* _Dataset_

***

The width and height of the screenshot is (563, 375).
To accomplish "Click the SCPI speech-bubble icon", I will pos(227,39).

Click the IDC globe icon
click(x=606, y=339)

***

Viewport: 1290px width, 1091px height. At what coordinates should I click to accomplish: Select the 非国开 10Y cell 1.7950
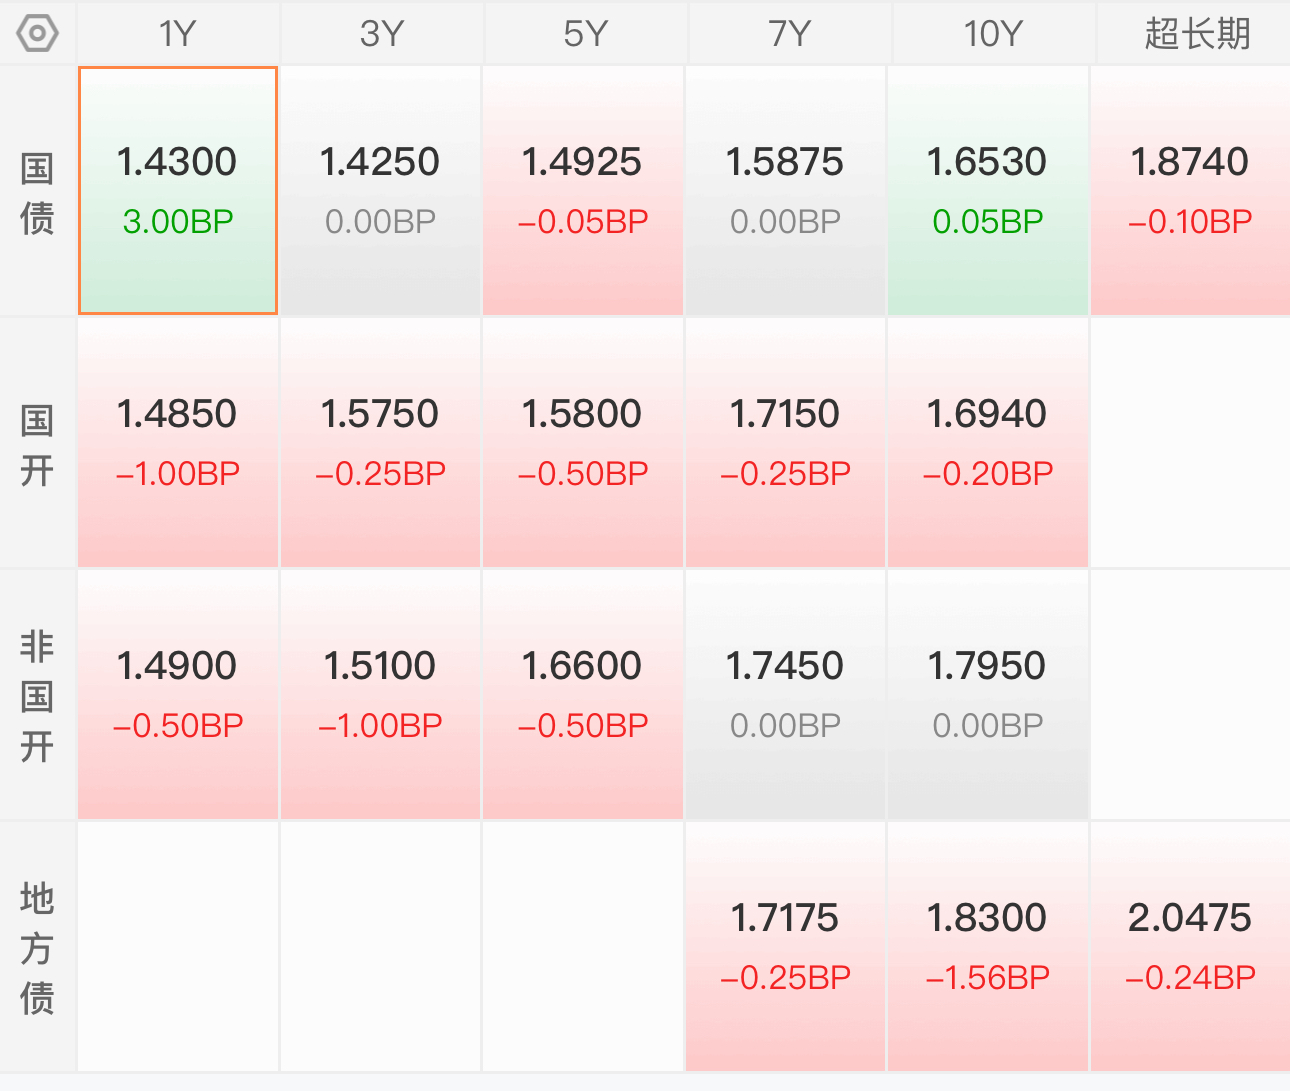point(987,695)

***

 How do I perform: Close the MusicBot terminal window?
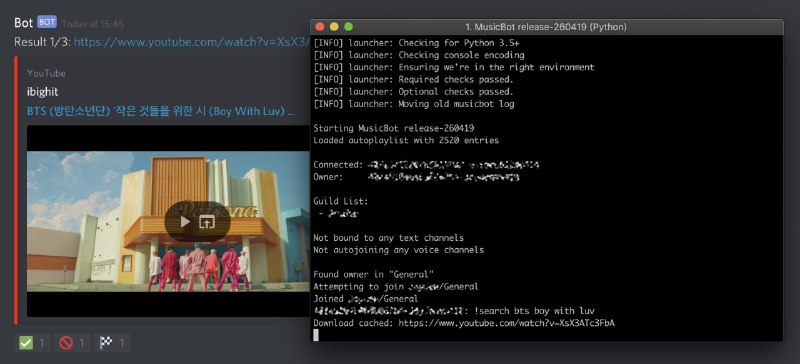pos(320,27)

***

* _Instruction_
Could you render the rows from the line with "The width and" to the line with "click(x=606, y=339)", both included, as a numbered list that leaves out blank lines?

* _Exercise response_
1. The width and height of the screenshot is (563, 375).
2. To accomplish "Click the SCPI speech-bubble icon", I will pos(227,39).
3. Click the IDC globe icon
4. click(x=606, y=339)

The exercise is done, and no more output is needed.